__Your task__. All lines in the records that carry the string "will" are to be shown.

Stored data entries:
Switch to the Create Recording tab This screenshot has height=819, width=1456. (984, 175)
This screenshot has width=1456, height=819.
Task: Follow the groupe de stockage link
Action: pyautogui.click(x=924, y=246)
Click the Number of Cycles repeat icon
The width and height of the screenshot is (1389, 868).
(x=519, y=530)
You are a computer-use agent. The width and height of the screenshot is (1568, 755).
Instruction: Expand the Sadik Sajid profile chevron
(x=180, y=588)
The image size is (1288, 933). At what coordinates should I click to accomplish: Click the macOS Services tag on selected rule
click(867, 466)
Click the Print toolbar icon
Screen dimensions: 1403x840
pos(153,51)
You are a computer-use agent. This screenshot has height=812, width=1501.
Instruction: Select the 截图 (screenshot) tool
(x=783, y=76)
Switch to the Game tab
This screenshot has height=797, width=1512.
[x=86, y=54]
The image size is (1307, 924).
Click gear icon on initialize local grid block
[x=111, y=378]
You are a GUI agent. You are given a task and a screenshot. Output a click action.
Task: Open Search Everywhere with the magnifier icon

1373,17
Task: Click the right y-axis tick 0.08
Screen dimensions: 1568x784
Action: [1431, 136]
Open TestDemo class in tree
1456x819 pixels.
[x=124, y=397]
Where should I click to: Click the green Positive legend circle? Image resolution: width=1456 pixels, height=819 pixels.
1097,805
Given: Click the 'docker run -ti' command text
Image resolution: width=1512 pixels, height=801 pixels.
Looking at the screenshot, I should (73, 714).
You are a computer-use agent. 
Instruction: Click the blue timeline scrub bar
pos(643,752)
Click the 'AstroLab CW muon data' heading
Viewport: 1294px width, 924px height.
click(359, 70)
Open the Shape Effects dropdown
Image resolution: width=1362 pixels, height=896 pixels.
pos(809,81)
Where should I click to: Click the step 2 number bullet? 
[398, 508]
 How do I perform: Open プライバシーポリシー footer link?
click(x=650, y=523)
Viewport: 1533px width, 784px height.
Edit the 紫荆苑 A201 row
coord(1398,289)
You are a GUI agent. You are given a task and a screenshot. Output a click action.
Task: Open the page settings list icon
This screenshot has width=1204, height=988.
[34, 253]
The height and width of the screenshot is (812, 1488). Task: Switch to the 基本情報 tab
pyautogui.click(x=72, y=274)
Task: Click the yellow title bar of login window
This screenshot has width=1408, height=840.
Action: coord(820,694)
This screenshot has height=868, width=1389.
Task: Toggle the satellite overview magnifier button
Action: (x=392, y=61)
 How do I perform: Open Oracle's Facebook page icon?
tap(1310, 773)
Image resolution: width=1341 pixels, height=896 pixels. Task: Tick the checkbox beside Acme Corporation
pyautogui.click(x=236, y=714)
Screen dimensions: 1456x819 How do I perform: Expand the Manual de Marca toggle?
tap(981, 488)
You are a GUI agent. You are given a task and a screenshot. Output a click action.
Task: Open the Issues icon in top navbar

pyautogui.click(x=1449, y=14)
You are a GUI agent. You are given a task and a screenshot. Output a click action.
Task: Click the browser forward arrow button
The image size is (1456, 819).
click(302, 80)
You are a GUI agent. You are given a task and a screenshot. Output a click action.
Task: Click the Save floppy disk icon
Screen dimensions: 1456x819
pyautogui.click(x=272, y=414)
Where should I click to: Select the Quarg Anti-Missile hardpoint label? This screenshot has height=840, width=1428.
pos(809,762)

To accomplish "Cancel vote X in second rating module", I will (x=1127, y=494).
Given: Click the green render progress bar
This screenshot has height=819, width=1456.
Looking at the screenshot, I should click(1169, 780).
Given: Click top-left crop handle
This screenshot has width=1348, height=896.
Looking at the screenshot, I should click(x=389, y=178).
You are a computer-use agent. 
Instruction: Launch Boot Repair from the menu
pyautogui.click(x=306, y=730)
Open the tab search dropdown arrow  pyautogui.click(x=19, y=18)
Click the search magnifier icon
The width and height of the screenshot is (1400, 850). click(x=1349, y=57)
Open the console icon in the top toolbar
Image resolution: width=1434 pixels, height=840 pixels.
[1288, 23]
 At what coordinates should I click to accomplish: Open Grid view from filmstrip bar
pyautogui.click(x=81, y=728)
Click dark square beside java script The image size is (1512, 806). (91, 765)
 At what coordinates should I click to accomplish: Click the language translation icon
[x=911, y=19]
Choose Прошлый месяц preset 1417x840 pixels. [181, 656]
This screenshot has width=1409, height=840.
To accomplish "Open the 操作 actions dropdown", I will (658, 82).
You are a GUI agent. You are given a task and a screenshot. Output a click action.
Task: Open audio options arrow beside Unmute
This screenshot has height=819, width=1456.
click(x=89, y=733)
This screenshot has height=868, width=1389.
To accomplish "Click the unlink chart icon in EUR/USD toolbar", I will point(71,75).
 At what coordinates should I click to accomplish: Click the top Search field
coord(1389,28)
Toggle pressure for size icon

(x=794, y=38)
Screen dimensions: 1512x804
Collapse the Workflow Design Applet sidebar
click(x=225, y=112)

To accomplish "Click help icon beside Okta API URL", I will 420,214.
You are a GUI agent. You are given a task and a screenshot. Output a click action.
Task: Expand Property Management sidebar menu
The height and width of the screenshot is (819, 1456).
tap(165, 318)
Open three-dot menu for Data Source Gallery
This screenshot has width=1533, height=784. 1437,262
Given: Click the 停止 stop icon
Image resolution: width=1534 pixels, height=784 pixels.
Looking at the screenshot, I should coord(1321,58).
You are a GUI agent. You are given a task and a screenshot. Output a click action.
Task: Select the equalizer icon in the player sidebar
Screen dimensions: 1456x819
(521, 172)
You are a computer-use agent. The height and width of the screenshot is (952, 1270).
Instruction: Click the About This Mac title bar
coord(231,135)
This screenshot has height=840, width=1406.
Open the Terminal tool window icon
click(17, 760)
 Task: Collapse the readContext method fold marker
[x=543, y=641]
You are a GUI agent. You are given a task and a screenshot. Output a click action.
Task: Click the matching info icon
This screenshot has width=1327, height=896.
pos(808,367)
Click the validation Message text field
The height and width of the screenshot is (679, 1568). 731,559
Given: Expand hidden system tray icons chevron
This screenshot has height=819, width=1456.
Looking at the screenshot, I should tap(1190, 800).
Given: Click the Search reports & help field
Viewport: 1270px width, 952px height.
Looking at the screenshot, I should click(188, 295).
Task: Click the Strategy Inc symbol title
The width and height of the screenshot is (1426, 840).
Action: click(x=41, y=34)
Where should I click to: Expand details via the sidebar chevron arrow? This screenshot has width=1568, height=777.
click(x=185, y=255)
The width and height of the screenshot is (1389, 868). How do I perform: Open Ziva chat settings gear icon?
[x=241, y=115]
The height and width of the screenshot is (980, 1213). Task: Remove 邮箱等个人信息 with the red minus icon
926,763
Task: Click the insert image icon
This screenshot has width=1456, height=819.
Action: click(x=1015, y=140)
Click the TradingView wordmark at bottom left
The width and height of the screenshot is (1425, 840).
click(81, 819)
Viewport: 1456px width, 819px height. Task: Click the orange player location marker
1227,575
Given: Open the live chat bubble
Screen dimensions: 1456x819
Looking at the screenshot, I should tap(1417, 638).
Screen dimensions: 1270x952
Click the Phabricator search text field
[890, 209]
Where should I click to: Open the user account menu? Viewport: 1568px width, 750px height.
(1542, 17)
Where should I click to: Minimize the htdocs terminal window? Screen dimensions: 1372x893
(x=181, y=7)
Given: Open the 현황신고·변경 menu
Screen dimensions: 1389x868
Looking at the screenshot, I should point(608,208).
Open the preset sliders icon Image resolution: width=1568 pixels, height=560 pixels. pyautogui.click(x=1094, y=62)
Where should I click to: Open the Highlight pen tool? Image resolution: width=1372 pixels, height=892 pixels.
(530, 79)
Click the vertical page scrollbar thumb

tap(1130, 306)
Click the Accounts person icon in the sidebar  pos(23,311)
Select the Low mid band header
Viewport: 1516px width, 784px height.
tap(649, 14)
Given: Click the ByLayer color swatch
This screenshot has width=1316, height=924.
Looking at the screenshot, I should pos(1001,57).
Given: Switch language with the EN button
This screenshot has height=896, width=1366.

__Exercise output__.
To accomplish "Cancel vote X in second rating module", I will (x=1127, y=494).
To accomplish "Open the 操作 actions dropdown", I will (658, 82).
To accomplish "Click the unlink chart icon in EUR/USD toolbar", I will point(71,75).
To accomplish "Click help icon beside Okta API URL", I will 420,214.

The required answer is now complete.